@Caute_cautim I cannot recall the exact fact I want to mention but I seem to remember something about if the person next door taps into your wifi the ISP could actually have legal recourse and it make me wonder if the same thing might apply here. If tons of people access sidewalk then there is a higher load on the ISP to the benefit of Amazon without any compensation to the ISPs. I don't think anything ever became of it but just something I was reminded of.
Think of this as a smart Sidewalk-enabled neighborhood, borrowing bandwidth from you and your neighbors. The more households that join this network, the bigger it gets.
We want better Wi-Fi, and it's annoying when our connected devices don't work. You don't want your outdoor lights, motion sensors or security cameras going offline.

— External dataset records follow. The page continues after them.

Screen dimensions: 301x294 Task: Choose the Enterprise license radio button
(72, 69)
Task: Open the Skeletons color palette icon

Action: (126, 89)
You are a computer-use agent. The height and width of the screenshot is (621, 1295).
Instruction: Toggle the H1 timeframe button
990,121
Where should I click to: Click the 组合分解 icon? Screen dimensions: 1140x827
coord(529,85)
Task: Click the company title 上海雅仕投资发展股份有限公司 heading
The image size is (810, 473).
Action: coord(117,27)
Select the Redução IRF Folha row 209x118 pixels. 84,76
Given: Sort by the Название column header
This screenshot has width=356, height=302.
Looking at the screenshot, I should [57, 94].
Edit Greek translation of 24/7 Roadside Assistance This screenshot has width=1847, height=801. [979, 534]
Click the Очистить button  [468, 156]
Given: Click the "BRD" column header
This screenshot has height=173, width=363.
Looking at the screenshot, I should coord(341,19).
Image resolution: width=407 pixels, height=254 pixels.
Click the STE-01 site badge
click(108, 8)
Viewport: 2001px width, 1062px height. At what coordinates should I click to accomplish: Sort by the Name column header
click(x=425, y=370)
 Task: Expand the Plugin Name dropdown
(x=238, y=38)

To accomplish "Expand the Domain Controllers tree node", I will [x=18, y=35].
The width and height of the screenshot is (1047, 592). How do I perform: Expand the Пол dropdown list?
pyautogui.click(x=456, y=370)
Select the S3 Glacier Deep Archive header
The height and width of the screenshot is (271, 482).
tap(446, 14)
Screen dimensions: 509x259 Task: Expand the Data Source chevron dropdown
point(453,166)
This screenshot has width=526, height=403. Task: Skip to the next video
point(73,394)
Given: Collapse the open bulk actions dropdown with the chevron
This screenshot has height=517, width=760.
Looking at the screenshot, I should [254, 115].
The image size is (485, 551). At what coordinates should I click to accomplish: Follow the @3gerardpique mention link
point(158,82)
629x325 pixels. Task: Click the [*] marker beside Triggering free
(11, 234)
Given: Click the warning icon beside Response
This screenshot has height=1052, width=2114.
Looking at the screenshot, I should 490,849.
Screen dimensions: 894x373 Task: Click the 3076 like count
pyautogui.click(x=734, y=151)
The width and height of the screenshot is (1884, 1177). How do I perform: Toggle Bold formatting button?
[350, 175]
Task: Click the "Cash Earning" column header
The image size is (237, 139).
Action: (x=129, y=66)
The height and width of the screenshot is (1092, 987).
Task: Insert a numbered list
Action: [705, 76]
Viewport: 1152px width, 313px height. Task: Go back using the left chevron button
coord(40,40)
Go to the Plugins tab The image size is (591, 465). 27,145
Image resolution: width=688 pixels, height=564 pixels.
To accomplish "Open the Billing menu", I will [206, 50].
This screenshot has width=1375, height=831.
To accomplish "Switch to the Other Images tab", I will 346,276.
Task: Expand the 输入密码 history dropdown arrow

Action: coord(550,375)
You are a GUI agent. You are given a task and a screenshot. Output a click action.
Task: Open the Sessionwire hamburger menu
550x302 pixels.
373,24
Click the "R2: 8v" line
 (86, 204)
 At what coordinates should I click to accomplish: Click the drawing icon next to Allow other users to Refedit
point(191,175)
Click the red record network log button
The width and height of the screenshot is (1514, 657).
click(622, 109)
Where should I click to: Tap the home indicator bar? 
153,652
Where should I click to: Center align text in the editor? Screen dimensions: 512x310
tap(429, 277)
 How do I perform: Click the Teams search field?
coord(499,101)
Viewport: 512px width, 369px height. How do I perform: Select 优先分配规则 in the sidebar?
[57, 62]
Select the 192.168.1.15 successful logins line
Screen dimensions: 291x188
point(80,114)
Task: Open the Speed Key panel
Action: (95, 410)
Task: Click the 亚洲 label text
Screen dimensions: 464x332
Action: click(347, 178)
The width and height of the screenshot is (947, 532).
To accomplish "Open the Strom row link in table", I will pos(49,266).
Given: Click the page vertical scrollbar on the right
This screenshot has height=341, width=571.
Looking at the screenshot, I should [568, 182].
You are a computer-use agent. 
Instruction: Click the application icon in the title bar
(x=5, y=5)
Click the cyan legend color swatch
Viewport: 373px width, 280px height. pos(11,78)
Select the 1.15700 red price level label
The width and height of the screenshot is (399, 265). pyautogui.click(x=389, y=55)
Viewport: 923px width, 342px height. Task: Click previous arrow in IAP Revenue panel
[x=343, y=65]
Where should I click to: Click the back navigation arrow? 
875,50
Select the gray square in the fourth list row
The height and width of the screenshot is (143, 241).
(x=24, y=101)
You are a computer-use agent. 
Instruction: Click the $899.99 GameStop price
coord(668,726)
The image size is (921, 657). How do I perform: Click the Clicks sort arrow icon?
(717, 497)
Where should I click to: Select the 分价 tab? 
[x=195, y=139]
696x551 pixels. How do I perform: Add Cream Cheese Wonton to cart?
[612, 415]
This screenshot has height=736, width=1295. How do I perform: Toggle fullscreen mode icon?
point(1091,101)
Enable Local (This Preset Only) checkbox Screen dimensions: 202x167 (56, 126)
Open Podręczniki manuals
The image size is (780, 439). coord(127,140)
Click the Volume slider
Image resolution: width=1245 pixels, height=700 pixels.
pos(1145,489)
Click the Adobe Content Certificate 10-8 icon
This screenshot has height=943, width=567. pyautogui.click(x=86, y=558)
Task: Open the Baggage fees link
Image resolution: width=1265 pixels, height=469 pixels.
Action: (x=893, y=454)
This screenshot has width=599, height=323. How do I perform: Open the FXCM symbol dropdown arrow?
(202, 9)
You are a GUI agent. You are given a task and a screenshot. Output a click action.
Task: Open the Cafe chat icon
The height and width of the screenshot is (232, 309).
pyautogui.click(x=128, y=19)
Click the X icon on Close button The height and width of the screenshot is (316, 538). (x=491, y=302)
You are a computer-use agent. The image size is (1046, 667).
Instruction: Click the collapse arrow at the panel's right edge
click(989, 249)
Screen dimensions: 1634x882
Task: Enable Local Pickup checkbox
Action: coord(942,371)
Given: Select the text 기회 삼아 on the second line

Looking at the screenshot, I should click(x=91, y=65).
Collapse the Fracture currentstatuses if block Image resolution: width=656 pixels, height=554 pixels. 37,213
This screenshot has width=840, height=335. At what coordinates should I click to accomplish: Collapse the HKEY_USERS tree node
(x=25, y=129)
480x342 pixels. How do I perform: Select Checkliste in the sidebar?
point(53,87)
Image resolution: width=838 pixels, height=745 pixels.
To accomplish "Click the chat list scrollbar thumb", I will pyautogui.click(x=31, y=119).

But at what cost? The first question is just how much of your bandwidth Sidewalk uses. Amazon says the total monthly data is capped at 500MB per account or the rough equivalent of streaming 10 minutes of HD video.
I listen to Steve Gibson on Security Now, and his December 8 podcast was somewhat impressed with the tech involved. He did an exposition using the Amazon Sidewalk Privacy and Security Whitepaper (found at hxxps://m.media-amazon.com/images/G/01/sidewalk/final_privacy_security_whitepaper.pdf, take out the x's), and if you listen to Steve you're already aware he's a cautious chap.
That being said, there's not a single reason why I need or would benefit from Amazon's fleet of IoT devices. Having an enmeshed, relatively secure network of Amazon devices doesn't change my dismal opinion about the individual Amazon devices themselves (camera doorbells, smart speakers, towel dryers, hair magnets, smart doorstops, self-writing whiteboards... whatever).